Got a second? Fisher a bridesmaid again
Ross Fisher is in the midst of a career resurgence - he just doesn't have the hardware to prove it.
Fisher entered the final round of the Abu Dhabi HSBC Championship with a share of the lead, and as he made the turn he appeared in position to claim his first European Tour victory since March 2014. But he slowed just as Tommy Fleetwood caught fire, and when the final putt fell Fisher ended up alone in second place, two shots behind his fellow Englishman.
It continues a promising trend for Fisher, who at age 37 now has 14 career runner-up finishes and three in his last six starts dating back to October. He was edged by Tyrrell Hatton both at the Italian Open and the Alfred Dunhill Links Championship in the fall, and now has amassed nine worldwide top-10 finishes since March.
Fisher took a big step toward ending his winless drought with an eagle on the par-5 second followed by a pair of birdies, and he stood five shots clear of Fleetwood with only nine holes to go. But while Fleetwood played Nos. 10-15 in 4 under, Fisher played the same stretch in 2 over and was unable to eagle the closing hole to force a playoff.
While Fisher remains in search of an elusive trophy, his world ranking has benefited from his recent play. The veteran was ranked outside the top 100 in the world as recently as September 2016, but his Abu Dhabi runner-up result is expected to move him inside the top 30 when the new rankings are published.
McIlroy (T-3) notches another Abu Dhabi close call
Rory McIlroy's trend of doing everything but hoist the trophy at the Abu Dhabi HSBC Championship is alive and well.
Making his first start since early October, McIlroy showed few signs of rust en route to a tie for third. Amid gusty winds, he closed with a 2-under 70 to finish the week at 18 under, four shots behind Tommy Fleetwood who rallied to win this event for the second consecutive year.
The result continues a remarkable trend for the Ulsterman, who has now finished third or better seven of the last eight years in Abu Dhabi - all while never winning the tournament. That stretch includes four runner-up finishes and now two straight T-3 results.
McIlroy is entering off a disappointing 2017 in which he was injured in his first start and missed two chunks of time while trying to regain his health. He has laid out an ambitious early-season schedule, one that will include a trip to Dubai next week and eight worldwide tournament starts before he heads to the Masters.
McIlroy started the final round one shot off the lead, and he remained in contention after two birdies over his first four holes. But a bogey on No. 6 slowed his momentum, and McIlroy wasn't able to make a back-nine birdie until the closing hole, at which point the title was out of reach.

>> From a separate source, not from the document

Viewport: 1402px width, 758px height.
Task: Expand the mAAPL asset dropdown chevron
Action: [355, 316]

Fleetwood rallies to defend Abu Dhabi title
The 2018 European Tour season has begun just as the 2017 one ended: with Tommy Fleetwood's name atop the standings.
Facing the most difficult conditions of the week, Fleetwood charged down the stretch to shoot a 7-under 65 in the final round of the Abu Dhabi HSBC Championship, good enough for a two-shot win and a successful title defense.

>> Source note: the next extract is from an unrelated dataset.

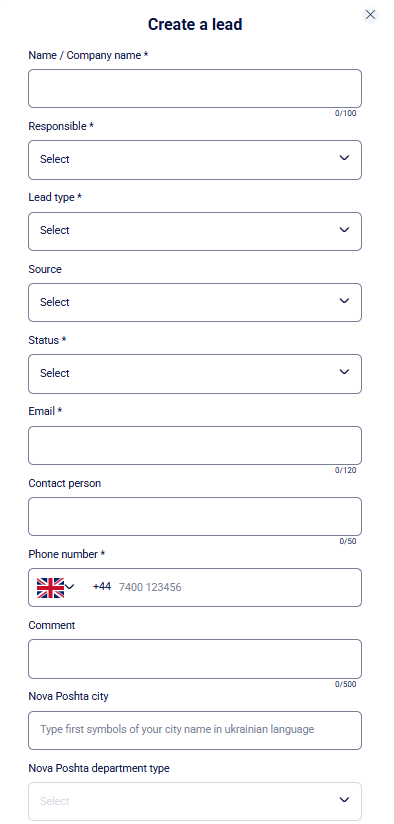The height and width of the screenshot is (824, 394).
Task: Expand the Source Select dropdown
Action: 195,302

Abu Dhabi was the start of Fleetwood's resurgence a year ago, the first of two European Tour victories en route to the season-long Race to Dubai title. This time around the Englishman started the final round two shots off the lead but rallied with six birdies over his final nine holes to reclaim the trophy.

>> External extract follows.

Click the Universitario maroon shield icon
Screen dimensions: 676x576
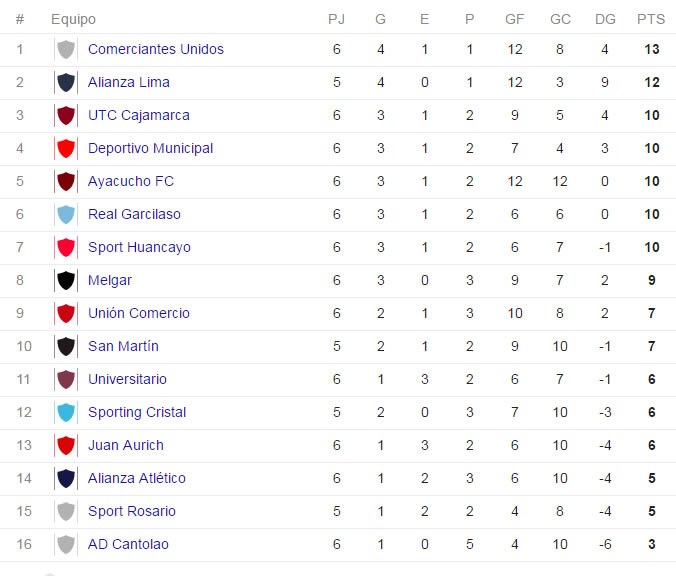coord(66,379)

Fleetwood was five shots behind countryman Ross Fisher when he made the turn, but he birdied the par-5 10th and then added four birdies in a five-hole stretch from Nos. 12-16. The decisive shot came on the final hole, when his pitch from the left rough nestled within a few feet of the hole for a closing birdie.
Fleetwood's 22-under total left him two shots ahead of Fisher and four shots clear of Rory McIlroy and Matthew Fitzpatrick. After entering the week ranked No. 18, Fleetwood is expected to move to at least No. 12 in the world when the new rankings are published.